Implementation:Apache Beam Bundle
| Knowledge Sources | |
|---|---|
| Domains | Data_Processing, Runner_Infrastructure |
| Last Updated | 2026-02-09 00:00 GMT |
Overview
Concrete interface for representing an immutable collection of windowed elements belonging to a PCollection within the Apache Beam local runner.
Description
The Bundle interface defines the contract for an immutable, iterable collection of WindowedValue elements that are part of a single PCollection. It serves as the unit of data transfer between pipeline stages in the local runner, carrying not only elements but also watermark and key metadata.

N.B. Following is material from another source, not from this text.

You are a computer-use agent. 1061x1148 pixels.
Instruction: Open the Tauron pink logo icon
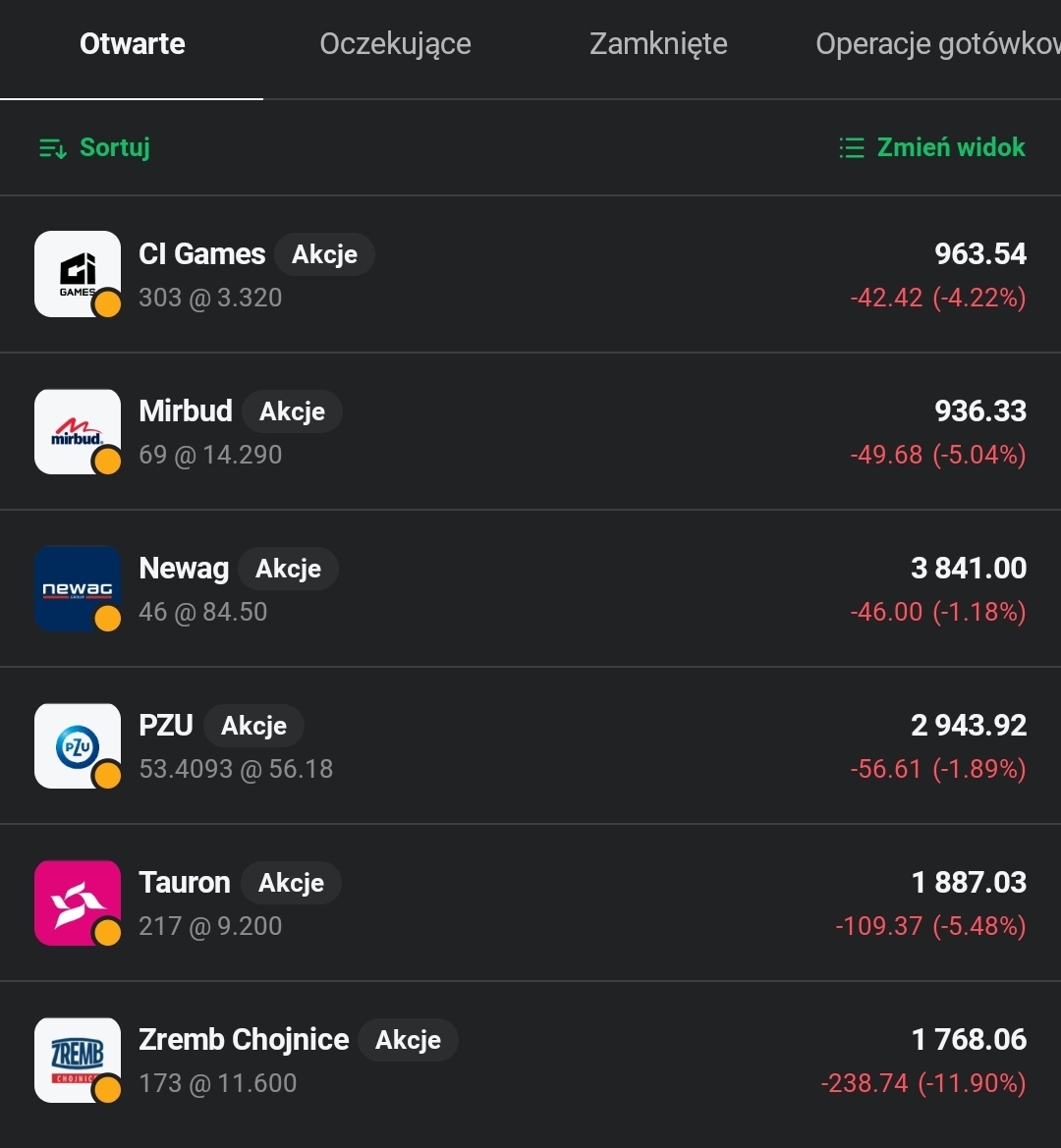point(77,902)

Each bundle tracks its associated PCollection, the structural key from the most recent GroupByKey, the minimum element timestamp, and the synchronized processing output watermark.
Usage
Use this interface when implementing or interacting with the local runner's internal data transport layer. It is the abstraction consumed by BundleFactory, TransformEvaluator, and ExecutorServiceParallelExecutor to pass data between pipeline stages. Not typically imported by end users; it is a runner-internal API.
Code Reference
Source Location
- Repository: Apache_Beam
- File: runners/local-java/src/main/java/org/apache/beam/runners/local/Bundle.java
- Lines: 18-54
Signature
public interface Bundle<T, CollectionT> extends Iterable<WindowedValue<T>> {
/** Returns the PCollection that the elements of this bundle belong to. */
@Nullable
CollectionT getPCollection();
/**
* Returns the key that was output in the most recent GroupByKey
* in the execution of this bundle.
*/
StructuralKey<?> getKey();
/**
* Return the minimum timestamp among elements in this bundle.
*/
Instant getMinimumTimestamp();
/**
* Returns the processing time output watermark at the time the
* producing Executable committed this bundle.
*/
Instant getSynchronizedProcessingOutputWatermark();
}
Import
import org.apache.beam.runners.local.Bundle;
I/O Contract
Inputs
| Name | Type | Required | Description |
|---|---|---|---|
| T | Type Parameter | Yes | The element type contained in the bundle |
| CollectionT | Type Parameter | Yes | The PCollection type this bundle belongs to |
Outputs
| Name | Type | Description |
|---|---|---|
| getPCollection() | CollectionT (nullable) | The PCollection that owns these elements |
| getKey() | StructuralKey<?> | The structural key from the most recent GroupByKey |
| getMinimumTimestamp() | Instant | The earliest timestamp among all elements in the bundle |
| getSynchronizedProcessingOutputWatermark() | Instant | The processing time output watermark when the bundle was committed |
| iterator() | Iterator<WindowedValue<T>> | Inherited from Iterable; iterates over windowed elements |
Usage Examples
Consuming a Bundle in a Transform Evaluator
import org.apache.beam.runners.local.Bundle;
import org.apache.beam.sdk.values.WindowedValue;
import org.joda.time.Instant;
// Within a TransformEvaluator processing a bundle:
public <T> void processBundle(Bundle<T, ?> inputBundle) {
// Access the structural key for GroupByKey context
StructuralKey<?> key = inputBundle.getKey();
// Get watermark information for downstream scheduling
Instant minTimestamp = inputBundle.getMinimumTimestamp();
Instant watermark = inputBundle.getSynchronizedProcessingOutputWatermark();
// Iterate over all windowed elements in the bundle
for (WindowedValue<T> element : inputBundle) {
// Process each element with its windows and timestamp
processElement(element);
}
}